Pre-launch: A trillion stars in the sky
In the first phase, I worked primarily with the killer product designer Mike Barton to implement his vision for a long-scroll narrative-style page. Users would scroll through a simple cryptic breakdown of Matter’s value proposition, and convert to sign up for updates as Matter entered their beta stage and eventually went live.
There was this tremendous particle animation the team had worked with a 3D designer to implement in the Matter app on-boarding, and Mike and I encouraged each other to push limits and see if we could get it working in a browser WebGL context. We would use THREE.js for most of the GL work on this project in the interest of rapid prototyping and maintainability, and use GSAP as our animation library, to keep things lightweight and easy to author and adjust.
I found this two be three distinct challenges. The first: to convert the 3D geometry of each 3D model into a points system, secondly, the creation of a semi-organic hexagonal particle simulator, and the third: tying it all together in a clean scrolling animation.
Geometry into particles
I converted the .OBJ
models of the globe, brain, and molecules into gl.POINTS
, and then built scenes for each phase of the narrative to keep things modular. The stars animation at the start is also gl.POINTS
, but is procedurally-generated, instead of loaded from a .OBJ
file. With lyrical, experiential design like this, it’s a good idea to stay loose. Expecting the project to look the same at its advent as it does at its launch enables bad habits of writing code inflexibly, and that in turn makes us resistant to new ideas. I keep it in small modular chunks, so when we want to try something totally wild and new, it doesn’t eat my whole day refactoring.

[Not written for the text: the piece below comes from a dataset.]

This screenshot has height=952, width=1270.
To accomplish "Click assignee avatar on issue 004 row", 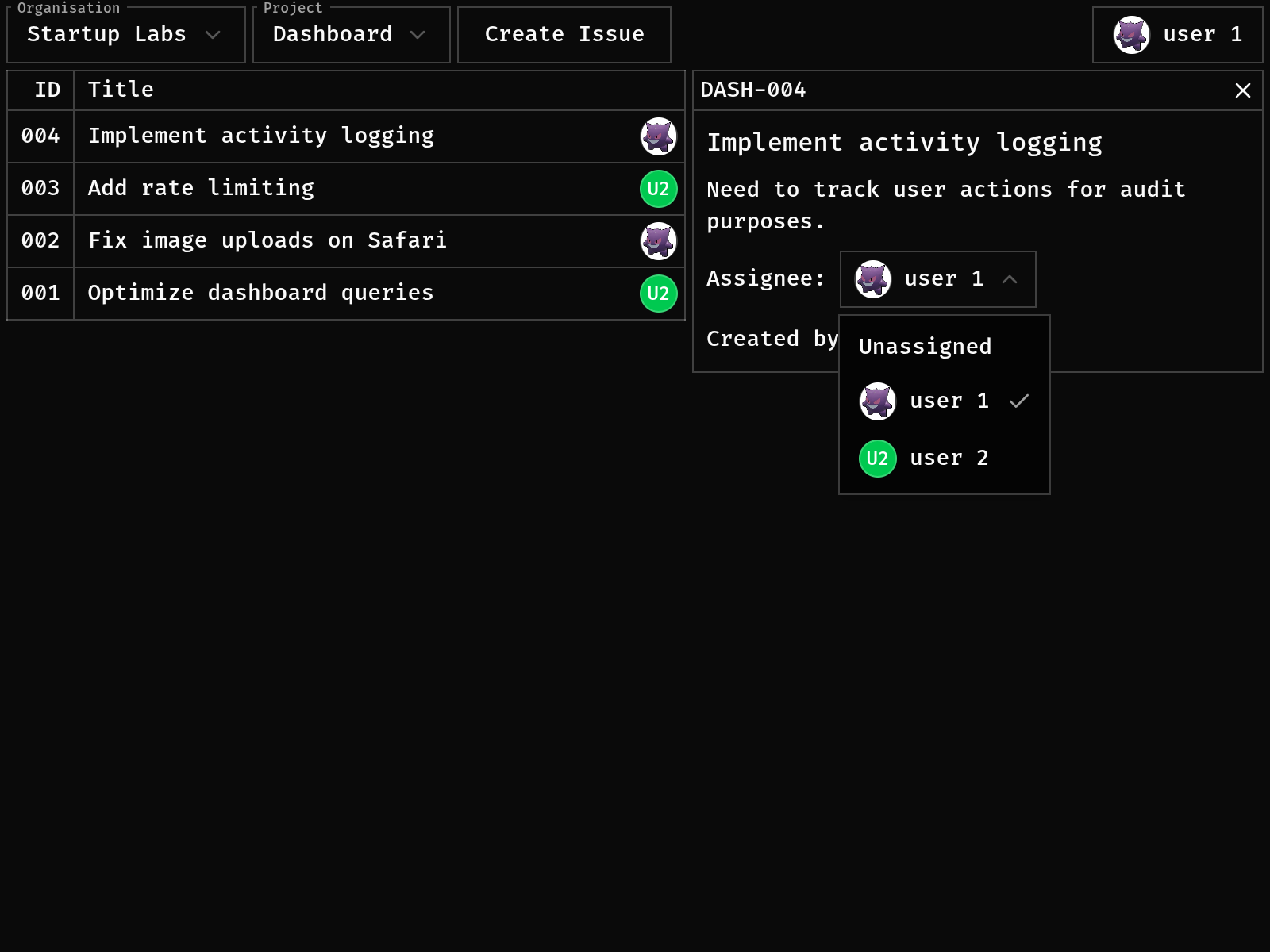I will (658, 136).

Integrating a particle simulator engine
In rendering the hexagonal particle animation, I knew we’d have to do quite a lot of graphical work:
- Particles must spawn along a given hexagonal path
- Particles are hazy in appearance
- Particles are emitted semi-randomly
- Particles are a random size between a given range
- Particles change direction and velocity over time organically,
- Particles change size and opacity over their lifespan to give that heatmap effect
- Particles blend when they overlap other particles
The graphical complexity (size and blurred edges) meant gl.POINTS
wouldn’t do for this application, so I turned to a shader-based particle engine in order to create controllable emitters, which would in turn emit controllable particles that operated organically within constraints I created.
The procedural nature of the engine meant it wasn’t possible to bind positions to scroll the way I could with the 3D models (imagine trying to update the lifecycle position of literally 12,000 particles, 60+ times a second), so we elected to have the emitter enabled and disabled depending on scroll position — if the user scrolled past the particle simulation, no new particles would be emitted, and the existing particles would die their natural deaths.
Scrolling and other animations
I mounted each scene on a GSAP timeline, so it would be easy and readable to mount other parts of the page changing, such as the fading-in and -out of text, or adjusting the speed of different simulations.
I also created some lovely minor interactions for forms, etc. throughout the project, to give it that polished and considered feel, that coveted je ne sais quoi.
Conclusion
A few months after this successful launch, Matter brought their app to the general public, and we started a second phase of work to expanding the site to a more useful source of content, marketing materials, and scientific whitepapers.
A note on best practices and progressive enhancement
As with as many of my projects as possible, this project uses accessible HTML markup and observes the user’s prefers-reduced-motion
preference, as well as being fully progressively-enhanced: if JavaScript never loads, the page still works perfectly well in a slightly less theatrical form. Users never wait for a large JS payload, and they never have to look at a loader.